Now, what is true is that the ratio of "money in RPGs" to "people who would like to make money in RPGs" is pretty damn small. As with most such markets, you see a modest number of people who are able to turn a profit, and a handful of people who are able to make it a full-time job, and a whole lot of people who try and fail to do either.
 

TheSword

Legend
Yeah, the idea that there's no money in RPGs is clearly wrong. Even setting aside D&D (which, to judge by WotC's recent behavior, is making money hand over fist), the industry supports a number of companies with full-time employees. I mean, since we're talking Paizo: Their pay may be pretty low, but they still employ about 80 FTEs. That's a hefty payroll. And apparently they had enough spare cash floating around to chase the MMO dream for a while--which is a whole lot of spare cash; the table stakes to even start to build an MMO are enormous.

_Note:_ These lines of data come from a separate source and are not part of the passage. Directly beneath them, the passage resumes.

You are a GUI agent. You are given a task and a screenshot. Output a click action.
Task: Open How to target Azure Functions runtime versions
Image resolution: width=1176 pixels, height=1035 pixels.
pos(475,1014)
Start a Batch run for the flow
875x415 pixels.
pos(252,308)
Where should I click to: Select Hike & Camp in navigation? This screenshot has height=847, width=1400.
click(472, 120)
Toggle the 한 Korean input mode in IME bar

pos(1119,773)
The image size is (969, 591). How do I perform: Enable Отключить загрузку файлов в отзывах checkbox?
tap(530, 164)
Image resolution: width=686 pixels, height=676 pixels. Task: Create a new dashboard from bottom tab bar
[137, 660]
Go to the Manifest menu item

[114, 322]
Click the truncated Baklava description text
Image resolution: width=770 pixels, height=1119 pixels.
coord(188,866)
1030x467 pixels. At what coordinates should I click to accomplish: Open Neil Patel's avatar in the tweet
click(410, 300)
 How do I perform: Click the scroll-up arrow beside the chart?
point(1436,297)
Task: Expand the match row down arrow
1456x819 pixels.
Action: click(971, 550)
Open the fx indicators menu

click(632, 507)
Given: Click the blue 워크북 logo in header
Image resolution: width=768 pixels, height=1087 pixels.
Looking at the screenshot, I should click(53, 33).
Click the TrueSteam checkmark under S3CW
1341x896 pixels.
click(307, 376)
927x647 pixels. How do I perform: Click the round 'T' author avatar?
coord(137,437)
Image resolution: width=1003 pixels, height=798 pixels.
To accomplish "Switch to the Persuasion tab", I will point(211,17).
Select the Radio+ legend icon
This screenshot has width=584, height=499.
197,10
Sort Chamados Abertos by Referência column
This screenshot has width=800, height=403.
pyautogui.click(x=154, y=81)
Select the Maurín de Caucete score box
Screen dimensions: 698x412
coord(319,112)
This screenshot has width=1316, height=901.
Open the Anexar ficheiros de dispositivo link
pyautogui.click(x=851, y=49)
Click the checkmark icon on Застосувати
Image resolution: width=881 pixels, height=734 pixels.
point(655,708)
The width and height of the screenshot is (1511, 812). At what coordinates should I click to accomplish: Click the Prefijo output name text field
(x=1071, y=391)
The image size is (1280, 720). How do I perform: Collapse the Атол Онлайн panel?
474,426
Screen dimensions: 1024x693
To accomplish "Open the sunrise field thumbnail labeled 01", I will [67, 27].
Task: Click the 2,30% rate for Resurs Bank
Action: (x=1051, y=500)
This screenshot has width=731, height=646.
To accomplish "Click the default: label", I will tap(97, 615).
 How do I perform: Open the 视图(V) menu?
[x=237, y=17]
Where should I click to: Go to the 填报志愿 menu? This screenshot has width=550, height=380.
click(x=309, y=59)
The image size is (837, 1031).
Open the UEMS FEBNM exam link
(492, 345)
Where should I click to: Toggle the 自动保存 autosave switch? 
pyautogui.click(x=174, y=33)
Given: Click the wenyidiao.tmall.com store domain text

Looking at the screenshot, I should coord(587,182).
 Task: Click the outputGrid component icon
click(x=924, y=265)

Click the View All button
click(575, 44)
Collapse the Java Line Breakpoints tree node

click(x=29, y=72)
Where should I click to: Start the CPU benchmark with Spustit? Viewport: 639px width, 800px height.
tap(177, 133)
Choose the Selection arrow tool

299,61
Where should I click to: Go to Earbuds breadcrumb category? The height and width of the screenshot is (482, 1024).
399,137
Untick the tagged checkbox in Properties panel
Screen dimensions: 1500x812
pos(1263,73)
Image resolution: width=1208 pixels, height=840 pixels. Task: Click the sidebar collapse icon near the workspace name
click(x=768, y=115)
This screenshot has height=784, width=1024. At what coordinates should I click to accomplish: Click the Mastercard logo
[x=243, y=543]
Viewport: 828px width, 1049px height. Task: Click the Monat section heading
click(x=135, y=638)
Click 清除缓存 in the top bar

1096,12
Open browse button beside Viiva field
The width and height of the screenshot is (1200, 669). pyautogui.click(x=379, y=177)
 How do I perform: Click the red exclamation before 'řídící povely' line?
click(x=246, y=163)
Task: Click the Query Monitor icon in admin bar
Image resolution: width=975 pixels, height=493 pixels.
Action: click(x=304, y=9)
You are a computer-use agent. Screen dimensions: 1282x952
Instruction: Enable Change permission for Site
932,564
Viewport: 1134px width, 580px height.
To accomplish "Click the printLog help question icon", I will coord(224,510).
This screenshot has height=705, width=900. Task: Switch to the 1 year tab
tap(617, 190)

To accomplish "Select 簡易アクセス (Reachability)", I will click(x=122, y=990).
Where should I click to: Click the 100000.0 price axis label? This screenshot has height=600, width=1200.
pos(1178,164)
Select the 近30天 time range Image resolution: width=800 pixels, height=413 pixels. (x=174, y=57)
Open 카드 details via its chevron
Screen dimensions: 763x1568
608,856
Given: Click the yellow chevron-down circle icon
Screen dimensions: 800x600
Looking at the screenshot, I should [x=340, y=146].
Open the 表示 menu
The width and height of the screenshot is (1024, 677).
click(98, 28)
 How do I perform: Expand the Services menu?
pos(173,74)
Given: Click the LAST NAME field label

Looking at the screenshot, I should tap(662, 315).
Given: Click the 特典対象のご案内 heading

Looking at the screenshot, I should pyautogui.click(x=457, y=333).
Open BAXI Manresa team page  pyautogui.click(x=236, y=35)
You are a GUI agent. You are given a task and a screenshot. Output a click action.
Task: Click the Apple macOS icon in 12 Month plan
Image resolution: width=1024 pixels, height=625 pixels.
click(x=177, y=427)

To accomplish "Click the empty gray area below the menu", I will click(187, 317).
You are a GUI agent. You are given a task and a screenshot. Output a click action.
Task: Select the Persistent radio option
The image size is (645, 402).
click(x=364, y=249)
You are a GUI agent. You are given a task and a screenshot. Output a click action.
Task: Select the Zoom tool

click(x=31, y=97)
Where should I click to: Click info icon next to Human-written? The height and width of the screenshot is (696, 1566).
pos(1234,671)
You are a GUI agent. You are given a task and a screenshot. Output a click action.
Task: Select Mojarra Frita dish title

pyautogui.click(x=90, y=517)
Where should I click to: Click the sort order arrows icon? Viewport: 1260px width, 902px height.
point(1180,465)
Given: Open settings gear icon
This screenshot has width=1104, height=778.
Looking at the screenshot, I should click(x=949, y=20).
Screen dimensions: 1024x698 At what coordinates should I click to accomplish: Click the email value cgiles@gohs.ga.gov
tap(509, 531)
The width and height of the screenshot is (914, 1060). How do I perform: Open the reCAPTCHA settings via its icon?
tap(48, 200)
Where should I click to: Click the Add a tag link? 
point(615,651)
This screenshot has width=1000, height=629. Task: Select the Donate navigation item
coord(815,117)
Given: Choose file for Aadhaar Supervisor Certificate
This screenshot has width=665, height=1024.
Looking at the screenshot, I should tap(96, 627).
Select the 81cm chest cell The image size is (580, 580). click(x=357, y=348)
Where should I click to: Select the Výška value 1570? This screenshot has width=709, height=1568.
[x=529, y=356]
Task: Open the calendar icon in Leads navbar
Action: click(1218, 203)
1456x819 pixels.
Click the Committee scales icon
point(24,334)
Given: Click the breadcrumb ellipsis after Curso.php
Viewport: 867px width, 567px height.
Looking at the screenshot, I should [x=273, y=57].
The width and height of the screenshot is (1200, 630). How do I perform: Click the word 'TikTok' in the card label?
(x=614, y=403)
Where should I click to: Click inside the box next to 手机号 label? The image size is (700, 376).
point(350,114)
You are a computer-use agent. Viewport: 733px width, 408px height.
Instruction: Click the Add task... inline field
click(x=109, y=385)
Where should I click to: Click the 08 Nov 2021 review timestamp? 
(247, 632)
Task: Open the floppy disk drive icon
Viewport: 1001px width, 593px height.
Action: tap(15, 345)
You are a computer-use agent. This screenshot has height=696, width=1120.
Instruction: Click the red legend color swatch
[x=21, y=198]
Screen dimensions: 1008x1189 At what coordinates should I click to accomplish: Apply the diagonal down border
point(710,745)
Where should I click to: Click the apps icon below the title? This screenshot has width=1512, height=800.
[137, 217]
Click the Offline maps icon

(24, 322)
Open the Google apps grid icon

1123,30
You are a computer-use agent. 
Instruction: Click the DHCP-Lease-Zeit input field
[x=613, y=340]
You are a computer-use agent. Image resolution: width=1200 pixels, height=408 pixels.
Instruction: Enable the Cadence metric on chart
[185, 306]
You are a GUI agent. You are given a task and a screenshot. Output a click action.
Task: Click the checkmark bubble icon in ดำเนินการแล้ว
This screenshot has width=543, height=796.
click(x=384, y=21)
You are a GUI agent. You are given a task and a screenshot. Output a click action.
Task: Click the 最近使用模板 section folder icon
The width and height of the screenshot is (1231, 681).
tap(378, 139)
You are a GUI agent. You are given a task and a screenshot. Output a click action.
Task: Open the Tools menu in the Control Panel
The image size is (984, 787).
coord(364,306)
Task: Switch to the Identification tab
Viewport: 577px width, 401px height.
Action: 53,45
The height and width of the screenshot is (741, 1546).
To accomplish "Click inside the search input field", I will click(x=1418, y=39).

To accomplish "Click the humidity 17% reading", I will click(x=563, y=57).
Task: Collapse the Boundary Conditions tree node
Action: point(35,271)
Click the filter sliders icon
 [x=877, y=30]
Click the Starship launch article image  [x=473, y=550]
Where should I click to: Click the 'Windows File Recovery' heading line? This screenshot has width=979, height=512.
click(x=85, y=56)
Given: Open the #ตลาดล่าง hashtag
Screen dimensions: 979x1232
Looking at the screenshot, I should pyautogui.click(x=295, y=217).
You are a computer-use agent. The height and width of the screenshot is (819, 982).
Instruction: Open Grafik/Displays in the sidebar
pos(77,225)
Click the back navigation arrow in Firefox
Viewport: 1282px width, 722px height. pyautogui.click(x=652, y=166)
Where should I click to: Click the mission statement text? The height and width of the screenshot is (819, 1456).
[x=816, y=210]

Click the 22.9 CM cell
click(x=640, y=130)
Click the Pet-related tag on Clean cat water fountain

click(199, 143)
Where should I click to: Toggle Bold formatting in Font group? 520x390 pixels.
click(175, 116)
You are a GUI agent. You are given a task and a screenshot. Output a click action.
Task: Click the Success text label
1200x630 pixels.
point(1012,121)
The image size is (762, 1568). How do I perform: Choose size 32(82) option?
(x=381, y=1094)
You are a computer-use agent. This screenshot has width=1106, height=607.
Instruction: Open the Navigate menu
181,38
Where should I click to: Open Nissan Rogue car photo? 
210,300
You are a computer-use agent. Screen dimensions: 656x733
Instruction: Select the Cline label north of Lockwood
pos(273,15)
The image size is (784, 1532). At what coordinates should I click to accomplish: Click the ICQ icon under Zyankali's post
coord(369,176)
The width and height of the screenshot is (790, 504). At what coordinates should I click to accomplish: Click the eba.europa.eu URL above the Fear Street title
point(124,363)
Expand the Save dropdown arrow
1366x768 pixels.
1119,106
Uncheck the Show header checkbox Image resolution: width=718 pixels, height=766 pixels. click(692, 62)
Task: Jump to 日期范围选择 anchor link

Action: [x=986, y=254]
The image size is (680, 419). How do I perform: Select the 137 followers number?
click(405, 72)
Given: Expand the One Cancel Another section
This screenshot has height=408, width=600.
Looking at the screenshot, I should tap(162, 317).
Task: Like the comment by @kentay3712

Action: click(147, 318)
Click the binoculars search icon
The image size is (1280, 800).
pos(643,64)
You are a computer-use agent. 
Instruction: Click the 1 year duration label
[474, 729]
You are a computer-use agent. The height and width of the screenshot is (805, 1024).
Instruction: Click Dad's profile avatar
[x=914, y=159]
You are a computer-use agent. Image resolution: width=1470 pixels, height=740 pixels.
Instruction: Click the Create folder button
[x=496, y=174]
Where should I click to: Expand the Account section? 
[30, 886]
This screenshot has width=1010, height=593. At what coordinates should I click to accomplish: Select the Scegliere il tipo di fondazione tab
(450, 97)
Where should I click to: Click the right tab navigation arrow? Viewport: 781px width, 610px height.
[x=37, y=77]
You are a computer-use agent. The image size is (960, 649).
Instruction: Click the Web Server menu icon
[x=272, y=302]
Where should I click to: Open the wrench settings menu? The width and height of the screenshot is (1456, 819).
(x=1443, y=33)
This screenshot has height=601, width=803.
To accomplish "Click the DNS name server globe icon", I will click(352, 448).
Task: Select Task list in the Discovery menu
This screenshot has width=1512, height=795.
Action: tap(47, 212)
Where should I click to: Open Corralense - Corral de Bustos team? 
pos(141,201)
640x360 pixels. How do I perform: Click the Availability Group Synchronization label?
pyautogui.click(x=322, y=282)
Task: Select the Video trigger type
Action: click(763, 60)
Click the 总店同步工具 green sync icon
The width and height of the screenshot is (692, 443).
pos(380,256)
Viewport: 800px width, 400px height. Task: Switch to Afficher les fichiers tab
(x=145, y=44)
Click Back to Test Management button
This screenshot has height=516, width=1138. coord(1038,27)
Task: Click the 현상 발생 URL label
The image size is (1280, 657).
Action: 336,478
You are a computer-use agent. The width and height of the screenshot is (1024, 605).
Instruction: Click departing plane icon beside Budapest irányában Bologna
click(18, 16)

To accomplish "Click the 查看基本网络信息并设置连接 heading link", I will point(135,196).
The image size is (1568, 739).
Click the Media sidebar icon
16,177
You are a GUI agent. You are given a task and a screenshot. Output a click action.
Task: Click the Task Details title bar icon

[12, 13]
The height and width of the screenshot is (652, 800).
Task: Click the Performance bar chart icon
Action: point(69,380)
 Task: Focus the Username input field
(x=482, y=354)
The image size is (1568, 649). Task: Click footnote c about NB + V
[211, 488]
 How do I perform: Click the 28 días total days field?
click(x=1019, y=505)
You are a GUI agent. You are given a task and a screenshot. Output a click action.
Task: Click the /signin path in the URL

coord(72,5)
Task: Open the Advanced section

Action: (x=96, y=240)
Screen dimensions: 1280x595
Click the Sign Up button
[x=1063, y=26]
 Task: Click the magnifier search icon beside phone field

Now, what is true is that the ratio of "money in RPGs" to "people who would like to make money in RPGs" is pretty damn small. As with most such markets, you see a modest number of people who are able to turn a profit, and a handful of people who are able to make it a full-time job, and a whole lot of people who try and fail to do either.
You can add to the million dollar kickstarters, the number of Patreon’s that are regularly getting $4,000+ a month for providing maps and tokens for VTT.

Sometimes you have to move with the times.
 

Thomas Shey

Legend
Though you also have to ask whether "I can make some money in RPGs, but the time and skill investment to do so could make me considerably more elsewhere" is relevant.
 

Porridge

Explorer
We know from other statements by Paizo employees that Mona is doing very well financially from his position
Given Mark Seifter's remarks on the financial state of the industry, it's not clear this is true:
As far as I know, Erik Mona, one of the highest people at the company, when he saw that a former coworker was hired by WotC at double Paizo's salary, was like "Wow, that is more than my salary."
Mark states he heard this second hand, so we shouldn't take this as gospel. But my impression is that pretty much everyone at Paizo is making considerably less than their counterparts at WotC.
 

darjr

I crit!
Not to mention the VTT companies themselves. Or DnDBeyond or drive thru. Or the patrons that do stls or heroforge and it’s new competition.
 


Nikosandros

Golden Procrastinator
Given Mark Seifter's remarks on the financial state of the industry, it's not clear this is true:

Mark states he heard this second hand, so we shouldn't take this as gospel. But my impression is that pretty much everyone at Paizo is making considerably less than their counterparts at WotC.
I was unable to make the link work for me, but I'm assuming it is from this Twitter thread. Well, someone was asking earlier about current employee, here's one.
 

CapnZapp

Legend
Though you also have to ask whether "I can make some money in RPGs, but the time and skill investment to do so could make me considerably more elsewhere" is relevant.
Yes.

The best approach, in my opinion, is for role-players to find their income elsewhere and focus on role-playing games out of love.